Sam Perlozzo is out, having managed one full year for the Orioles and chunks of two others -- the end of 2005, the start of 2007. In none of these periods was he a success. In his first couple of games as the skipper post-Mazzilli, Perlozzo felt like a breath of fresh air. But that team was limping home having been thoroughly defeated after their amazing hot start. Mazzilli had them at 51-56, which included a disastrous collapse. Perlozzo managed them to a 23-32 record. No big difference either way.

Perlozzo's lone full season showed some serious chinks in the armor. I don't think you'll find a single O's fan that dislikes Sam Perlozzo personally. I got tired of his company lines and the B.S. feeling he gave everything, but that's just sort of the way things go. There aren't many managers with the brass (or the rope) to go into the interview after a loss and actually tell it like it is. Plus, to be totally fair to the players, many times it was Perlozzo's interesting tactical decisions that made those losses possible in the first place. The fact that he never seemed to learn from a single one of them didn't bode well.

2007 was a trainwreck from the get-go. Pitchers were hurt before spring training even started, the OF/1B/DH picture was crowded, Ramon Hernandez started the season on the DL. Then more guys got hurt, and the $40 million bullpen was made into a sick joke almost single-handedly by the incompetent Danys Baez. Yet we saw Sam run Baez out there to blow game after game after game. It seems like there wasn't a single Baez appearance that didn't yield a run or two, the lead, or even a win if he was really feeling it.

I thought Lee Mazzilli sucked at handling the bullpen, but Sam Perlozzo took the cake home, ate it, and vomited the frosting back up around 10 pm nightly. His choices as to what players he remained loyal were also troubling, but not entirely his fault.

John Kruk has been widely quoted as saying what often gets said when a manager is shown the door and told to get out: Sam Perlozzo didn't put this team together. Golly, what can a manager do with bad players? No, Perlozzo didn't assemble this team, but like Mazzilli before him, he was responsible for putting the parts in the right places. He didn't. He failed miserably at this job.

And yes, you can't just make a muffler out of cardboard (he didn't have a power hitter, he can't just make somebody be one), but he never showed a willingness to try anything so risky as putting Chad Bradford in Baez's place. I would never bash Sam Perlozzo personally, because through it all he seemed like a good guy trying his best. Unfortunately, his best sucked, and that's just the truth.

I think we all wish it had worked out for Sam. He's from Cumberland, he went to George Washington, and this was his dream job. He waited in the wings for it. He was passed over previously to give the job to Mazzilli. We all wanted him to prove that he was the guy that should have been hired instead.

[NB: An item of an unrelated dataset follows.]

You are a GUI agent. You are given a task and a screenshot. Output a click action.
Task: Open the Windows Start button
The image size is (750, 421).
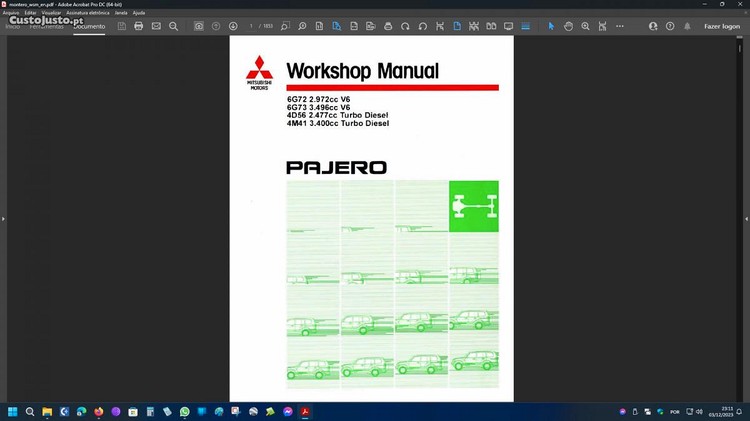[13, 411]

He proved otherwise, in a big way.

One final thought on Perlozzo before I move on: He is an Oriole. He won't go down as the most beloved or successful, and God knows that I wanted him to be fired, too. But he spent 12 seasons with this team. I truthfully wish him nothing but luck in the future. I hope something works out for him.

For the time being, bullpen coach Dave Trembley takes over as the manager, which shouldn't last more than a few days. He has 20 years of minor league managerial experience to his credit, and he's been in baseball a long time. He's a guy that probably thought that his chances to manage in the majors were behind him, but now he at least gets an interim job. Most of us thought Tom Trebelhorn would take Perlozzo's role on an interim basis, but I would have to guess that personal issues kept him from ascending to the big seat.

I said this already, but I'll say it again. I would rather this team give Dave Trembley a shot at managing for the rest of the year than watch them throw money at Joe Girardi, who has become some sort of representative for unfairly treated winners after his rightful and earned firing from the Florida Marlins. He won Manager of the Year, but he did it selfishly. If his goal was to win the award, congrats. I'm not saying it was, but he ran young players into the ground and hurt a handful of arms to win 78 games. Sure, that's 20 more than most of us thought they would win, but big deal. 78 and 58 mean the same when the season ends. Everyone's playing the same golf, man. My feelings on Girardi are not at all positive. I think he's a self-promoter, I think he's arrogant, and I don't think he's going to be the next great manager. He won an award voted on by the BBWAA. Big deal.

Girardi has a lot of fans. And it was an accomplishment to win that many games with such an inexperienced team, I'm not arguing against that. But at what cost? He pushed guys too far, with a team that clearly was out of contention, and at the end of the day, Girardi probably did more harm than good. He lasted a year for a reason. He's an overbearing guy who seems to demand that everything be his way, with no regard to the fact that he has zero track record. This isn't Davey Johnson, who won everywhere he went, getting fired for a spat with ownership. It's Joe Girardi. Time may well see Girardi become a great manager, I don't know. But he's got one season of managing to his name. A losing season.

And it doesn't just end there, either. The Orioles front office has long been a windy stretch of desert. There was life, and some tumbleweed blew around, but damned if you could say you felt like you were in civilization when you looked around. Mike Flanagan's another nice guy. And what a prize that's turned out to be. Jim Duquette does some stuff, too. Before that, it was Flanagan and Jim Beattie. Before that, years and years of rampant numbskullery under the watchful eye of Syd Thrift.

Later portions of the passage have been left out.